2. LET THEM KNOW THAT YOU WANT TO KEEP THEM SAFE.
Most children and teenagers will react the same way when you broach the subject of their phone or tablet. It's mine, it's private, none of your business etc. Let them know that you want to talk about safety and privacy, not control.
3. TALK TO THEM ABOUT LEGAL IMPLICATIONS
Unless your child has bought the phone themselves, has it registered in their own name, and pays the bills, then the phone is your property. This means that you, the adult, are responsible for what comes into AND goes out of the device.
4. SET CLEAR GUIDELINES
Decide what is and is not appropriate behaviour for your child. These guidelines should include when and where they can use the device, which apps they're allowed to use, who they can and can't interact with.
5. MAKE SURE YOU KNOW ALL OF THEIR PASSWORDS AND ACCESS CODES
Would you let your son or daughter lock their room and never allow you in? The phone should be exactly the same. Make it a condition of having the device. It doesn't mean you'll be checking the phone every 10 mins.
6. KNOW YOUR (THEIR) APPS
Do you know what each and every app on your child's device does? If not, you definitely should. Take a quick look here to see our 4 most 'risky' apps for kids and teenagers. If you don't know what a particular apps is for, and would like some free help and advice, you can get in touch with us at any time!

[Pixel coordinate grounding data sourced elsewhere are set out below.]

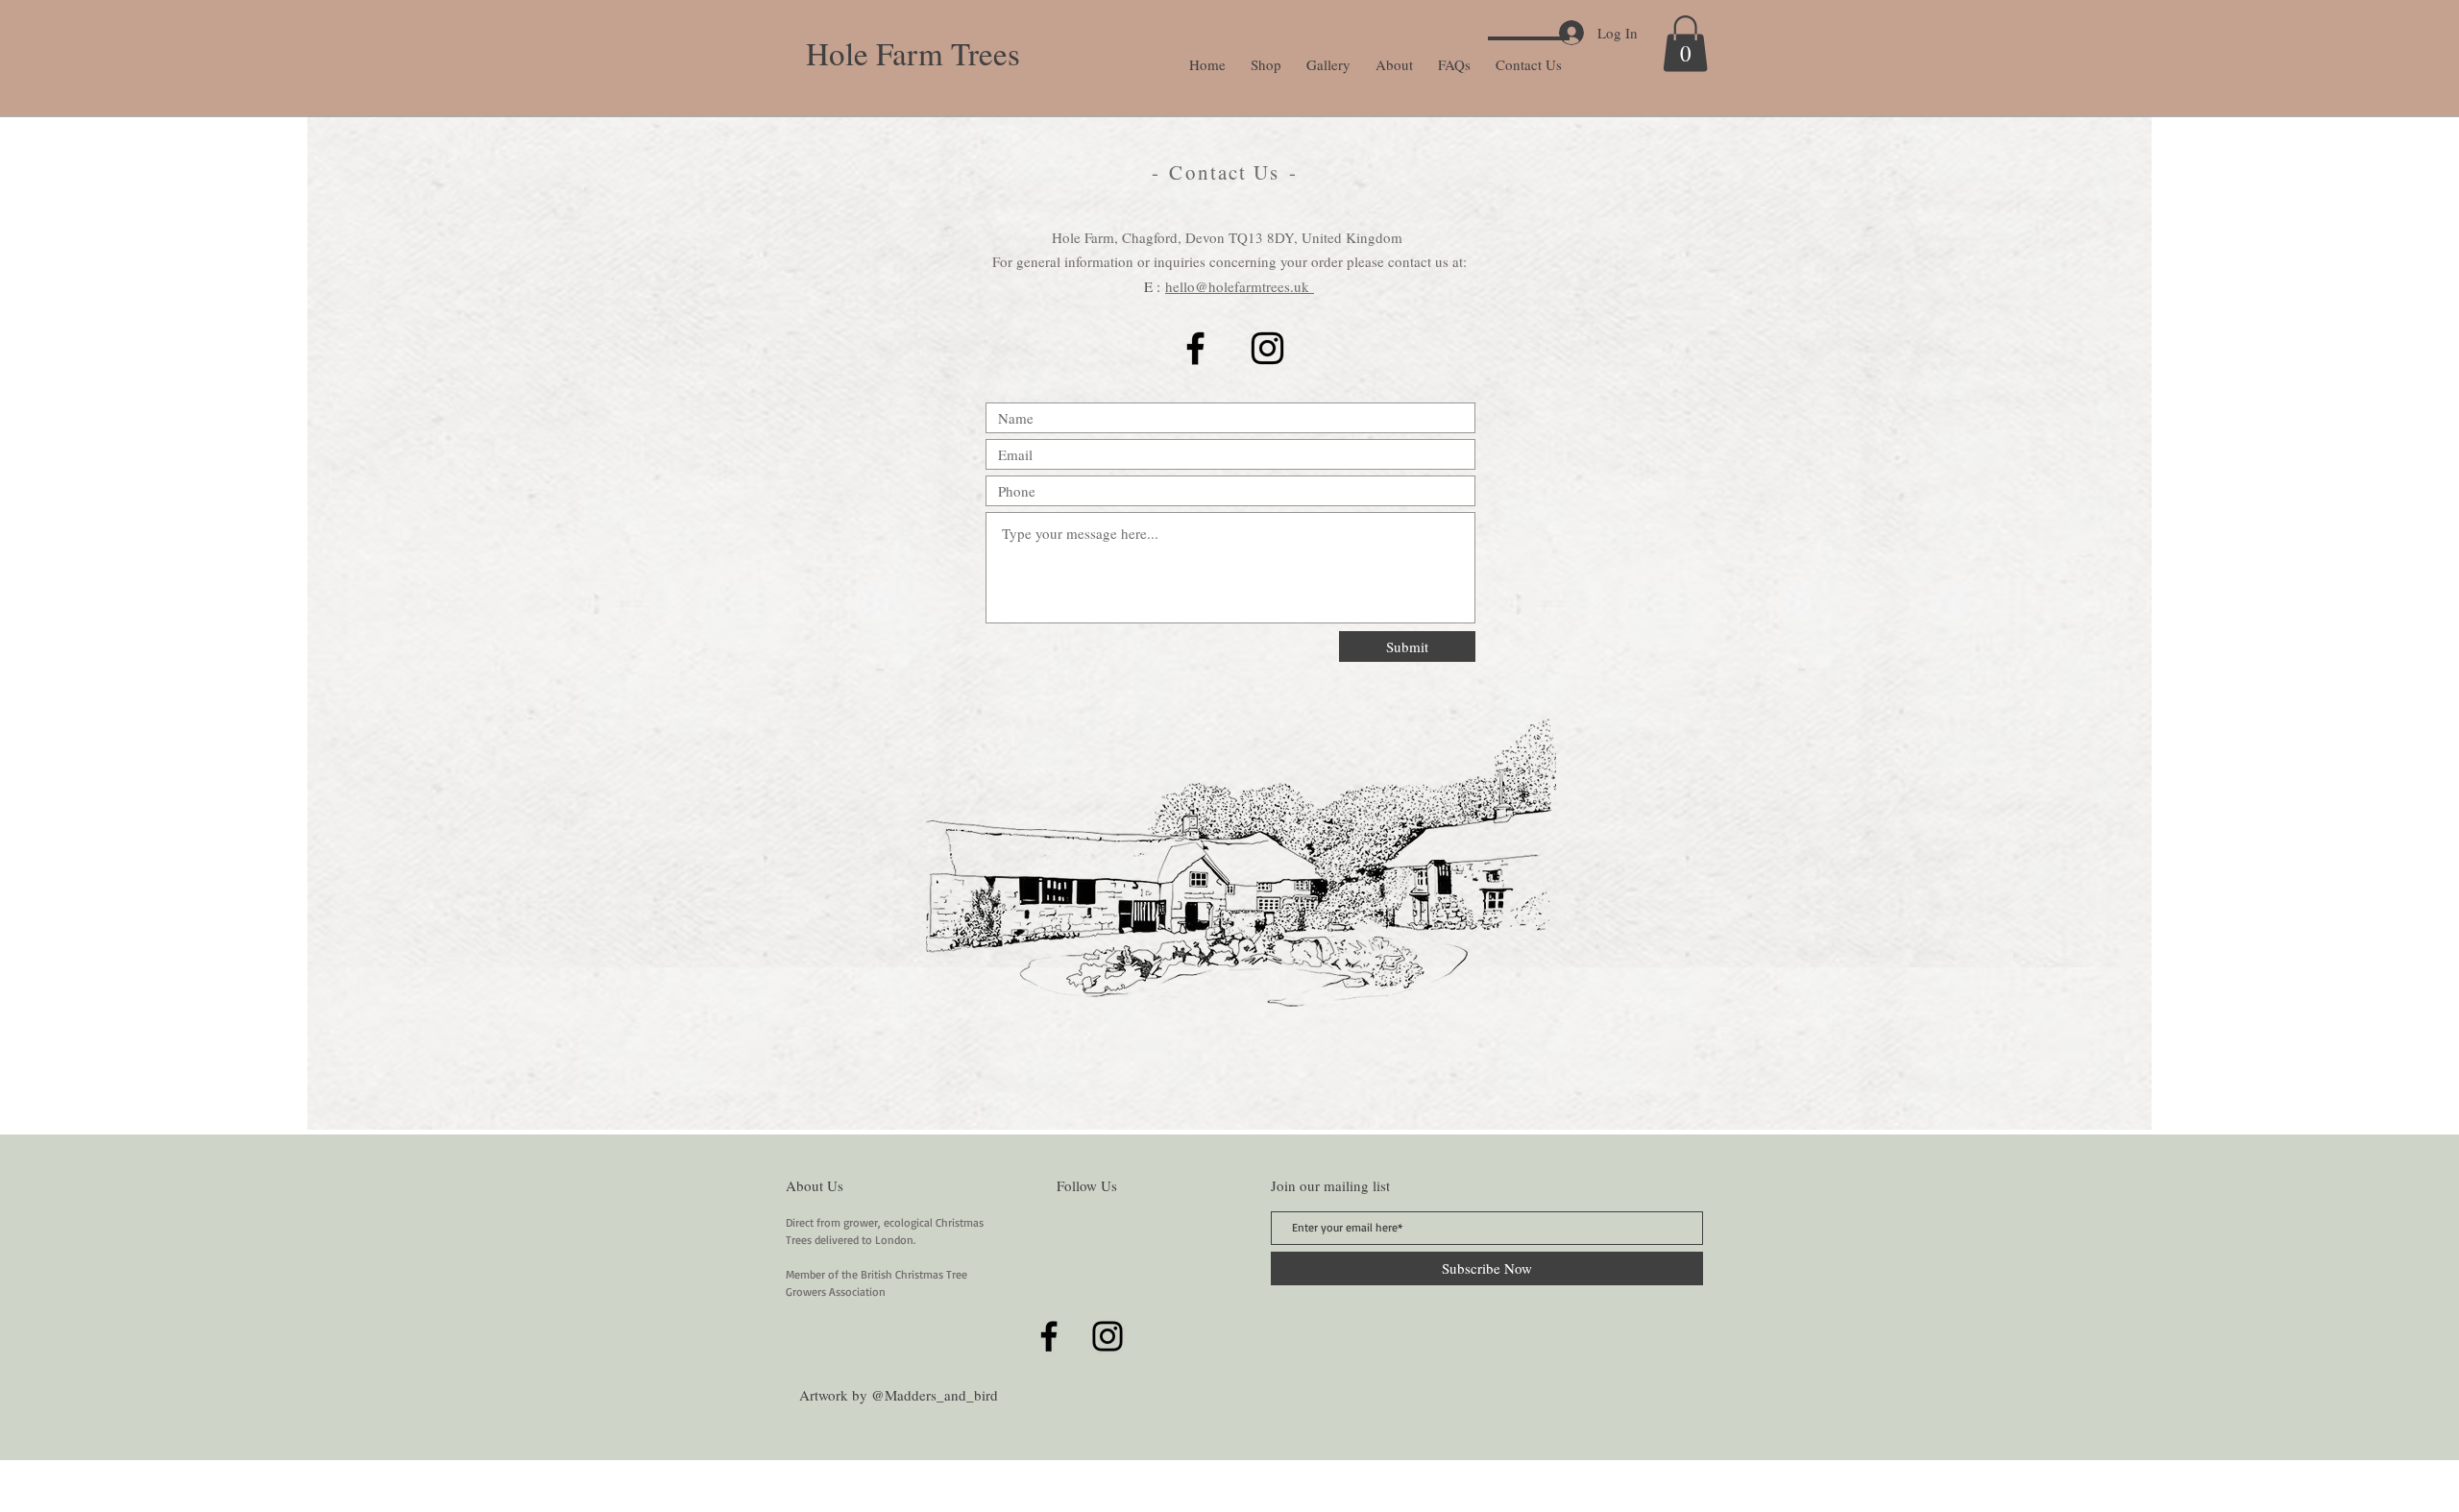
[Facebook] (1195, 348)
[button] (1685, 43)
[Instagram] (1267, 348)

7. TALK TO YOUR CHILDREN ABOUT ONLINE PRIVACY
The phone can feel like a very private part of a child's life, and a safe place to communicate with their group of friends and peers. But nothing online is ever private and teaching your children this will help stop them making potentially damaging mistakes as they grow older.
8. SET THE SAFETY AND PRIVACY SETTINGS YOURSELF
Most devices and apps have simple but effective safety and privacy settings. Even seemingly safe and popular apps like musical.ly have privacy settings that you should know how to activate. Our digital safety library contains video tutorials to help guide you through the most popular apps.
9. TALK TO YOUR CHILDREN ABOUT ONLINE 'STRANGER DANGER'
We teach our children about the dangers of talking to people they don't know in real life - we should be doing the same for online 'friends' and followers. There is absolutely no reason your child should be in contact with someone online that they have never met in real life - and they should never agree to meet someone in real life that they have met online.
10. TURN ON LOCATION SERVICES
This is a tough one, as it can seem like you're trying to spy on your child - which you most definitely aren't! For simple peace of mind, it's very reassuring to know that you can find out where your child is should something bad happen. It's also a great way to get them to come home on time! Just make sure you have the access details.
11. KEEP THE PHONES OUT OF THE BEDROOM AT NIGHT
Even though it's the holidays, there's no reason for a child to be online, unsupervised, in their bedroom at 11pm at night. If you're going to encounter sexting problems and bullying issues, this is when they'll occur.
12. WARN THEM ABOUT OVER-SHARING.
It's part of teenage life these days, but in many cases oversharing can have very long lasting repercussions. Talk to your children about what is ok and what is not ok to share, but make sure you see it from their point of view too!
You might decide that they have a small group of friends on social media, and that you're happy for them to post holiday snaps. Or, you might see that that they have 1000 followers on Instagram (your child does not know 1000 people) so posting bikini shots isn't something you want to allow. Remember, 90% of posted images are shared onwards.
If you do decide to check their device, you might see photos that shock you, bad language and adult content - especially if you have a teenager. So before you check, decide how you'll react and definitely don't over-react!